[Task instructions] Working line by line, output the entries below exactly as they appear.
^^^^^^^^
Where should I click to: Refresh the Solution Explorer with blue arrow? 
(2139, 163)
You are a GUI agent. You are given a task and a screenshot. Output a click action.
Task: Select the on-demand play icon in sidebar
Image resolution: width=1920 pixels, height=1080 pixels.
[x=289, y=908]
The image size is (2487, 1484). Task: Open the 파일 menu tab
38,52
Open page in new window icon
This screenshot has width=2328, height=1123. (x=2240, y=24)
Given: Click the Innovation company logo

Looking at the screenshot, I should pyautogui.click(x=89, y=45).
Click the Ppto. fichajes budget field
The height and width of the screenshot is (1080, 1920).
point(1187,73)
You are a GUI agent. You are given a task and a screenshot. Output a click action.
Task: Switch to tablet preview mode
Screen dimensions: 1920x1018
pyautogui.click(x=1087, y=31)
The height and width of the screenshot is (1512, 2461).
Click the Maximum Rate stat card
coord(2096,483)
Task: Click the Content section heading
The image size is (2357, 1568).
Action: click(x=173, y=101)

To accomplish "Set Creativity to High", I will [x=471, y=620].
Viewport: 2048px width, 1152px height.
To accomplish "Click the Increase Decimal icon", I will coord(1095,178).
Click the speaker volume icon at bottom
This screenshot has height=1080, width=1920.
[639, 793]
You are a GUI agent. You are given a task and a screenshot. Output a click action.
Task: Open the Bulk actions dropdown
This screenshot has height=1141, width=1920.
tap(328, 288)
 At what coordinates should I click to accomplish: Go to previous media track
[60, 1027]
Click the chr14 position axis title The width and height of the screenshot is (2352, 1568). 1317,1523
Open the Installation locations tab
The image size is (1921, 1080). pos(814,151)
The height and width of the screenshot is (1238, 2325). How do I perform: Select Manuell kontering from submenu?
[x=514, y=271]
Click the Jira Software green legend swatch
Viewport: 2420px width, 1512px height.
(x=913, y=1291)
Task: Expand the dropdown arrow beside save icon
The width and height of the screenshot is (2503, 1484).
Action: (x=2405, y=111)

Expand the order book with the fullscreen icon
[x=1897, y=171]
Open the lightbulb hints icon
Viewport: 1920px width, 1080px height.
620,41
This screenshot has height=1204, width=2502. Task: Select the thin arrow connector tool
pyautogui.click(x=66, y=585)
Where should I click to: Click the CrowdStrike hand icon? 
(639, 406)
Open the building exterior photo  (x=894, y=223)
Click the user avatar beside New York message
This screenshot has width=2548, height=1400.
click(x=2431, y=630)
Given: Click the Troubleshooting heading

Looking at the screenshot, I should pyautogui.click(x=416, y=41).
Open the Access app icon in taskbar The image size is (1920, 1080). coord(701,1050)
^^^^^^^^
[Answer section]
Where should I click to: Refresh the Solution Explorer with blue arrow? 
(2139, 163)
You are a GUI agent. You are given a task and a screenshot. Output a click action.
Task: Select the on-demand play icon in sidebar
Image resolution: width=1920 pixels, height=1080 pixels.
[x=289, y=908]
The image size is (2487, 1484). Task: Open the 파일 menu tab
38,52
Open page in new window icon
This screenshot has width=2328, height=1123. (x=2240, y=24)
Given: Click the Innovation company logo

Looking at the screenshot, I should pyautogui.click(x=89, y=45).
Click the Ppto. fichajes budget field
The height and width of the screenshot is (1080, 1920).
point(1187,73)
You are a GUI agent. You are given a task and a screenshot. Output a click action.
Task: Switch to tablet preview mode
Screen dimensions: 1920x1018
pyautogui.click(x=1087, y=31)
The height and width of the screenshot is (1512, 2461).
Click the Maximum Rate stat card
coord(2096,483)
Task: Click the Content section heading
The image size is (2357, 1568).
Action: click(x=173, y=101)

To accomplish "Set Creativity to High", I will [x=471, y=620].
Viewport: 2048px width, 1152px height.
To accomplish "Click the Increase Decimal icon", I will coord(1095,178).
Click the speaker volume icon at bottom
This screenshot has height=1080, width=1920.
[639, 793]
You are a GUI agent. You are given a task and a screenshot. Output a click action.
Task: Open the Bulk actions dropdown
This screenshot has height=1141, width=1920.
tap(328, 288)
 At what coordinates should I click to accomplish: Go to previous media track
[60, 1027]
Click the chr14 position axis title The width and height of the screenshot is (2352, 1568). 1317,1523
Open the Installation locations tab
The image size is (1921, 1080). pos(814,151)
The height and width of the screenshot is (1238, 2325). How do I perform: Select Manuell kontering from submenu?
[x=514, y=271]
Click the Jira Software green legend swatch
Viewport: 2420px width, 1512px height.
(x=913, y=1291)
Task: Expand the dropdown arrow beside save icon
The width and height of the screenshot is (2503, 1484).
Action: (x=2405, y=111)

Expand the order book with the fullscreen icon
[x=1897, y=171]
Open the lightbulb hints icon
Viewport: 1920px width, 1080px height.
620,41
This screenshot has height=1204, width=2502. Task: Select the thin arrow connector tool
pyautogui.click(x=66, y=585)
Where should I click to: Click the CrowdStrike hand icon? 
(639, 406)
Open the building exterior photo  (x=894, y=223)
Click the user avatar beside New York message
This screenshot has width=2548, height=1400.
click(x=2431, y=630)
Given: Click the Troubleshooting heading

Looking at the screenshot, I should pyautogui.click(x=416, y=41).
Open the Access app icon in taskbar The image size is (1920, 1080). coord(701,1050)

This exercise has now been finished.